I did not actually want to be a lawyer growing up. I went to a vocational high school and was in the computer engineering department. In undergrad, I was a computer science major. Towards the end of my first year, I was exposed to a seminar that discussed major Supreme Court opinions throughout American history and how those decisions influence day-to-day life. Something in that seminar made me realize that the law has the ability to impact people’s lives in such a profound way. The following semester, I made the switch to be a history major. My goal was to be a professor and teach legal history at a post-secondary institution. The summer between my sophomore and junior years, I interned for a superior court judge and saw first-hand the law in action. I came back to school the following semester and checked out all the LSAT study aids in the library.
3) If you could have one superpower to help you through the three years of law school but that’s all, what would it be?
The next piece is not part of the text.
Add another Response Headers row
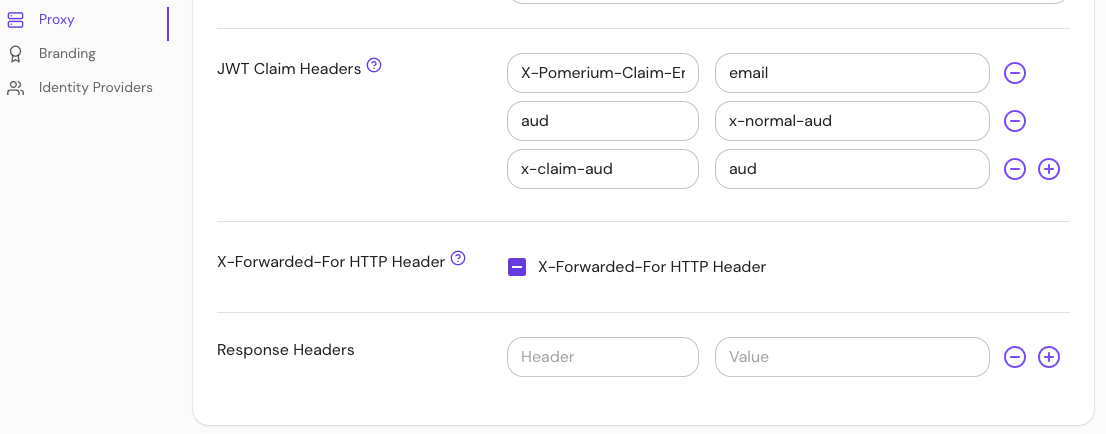Viewport: 1106px width, 434px height. click(x=1049, y=357)
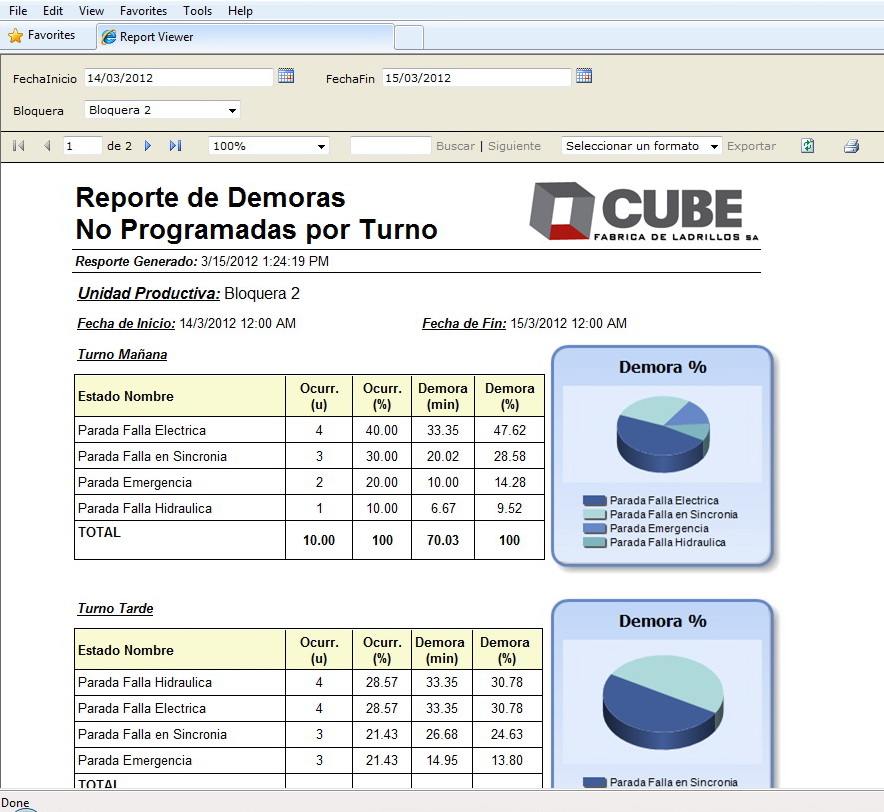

One superpower is just not enough! I need super strength to carry my casebooks; super speed to read hundreds of pages every night; invisibility to avoid the cold calls; ability to stop time so I can study longer; and ability to speed up time to finish my J.D. The list will never end! I think the one superpower that I would pick would be a photographic memory.
4) What is one thing you appreciate most about Charleston Law that may not be apparent to people outside the school?
While I was attending a prospective student open house, a current student described Charleston Law to me as being part of her family. I did not understand it at first, but I understand it now. I truly believe that Charleston Law has become an extension of my family, which people outside the school sometimes do not realize. There will be days, sometimes even weeks, during law school when you will be spending more time with your professors and peers than your parents and relatives. My daily interactions in law school have been the building block of a relationship with my classmates and professors that is akin to a family. The connection and personal relationship we all share is what make Charleston Law so unique.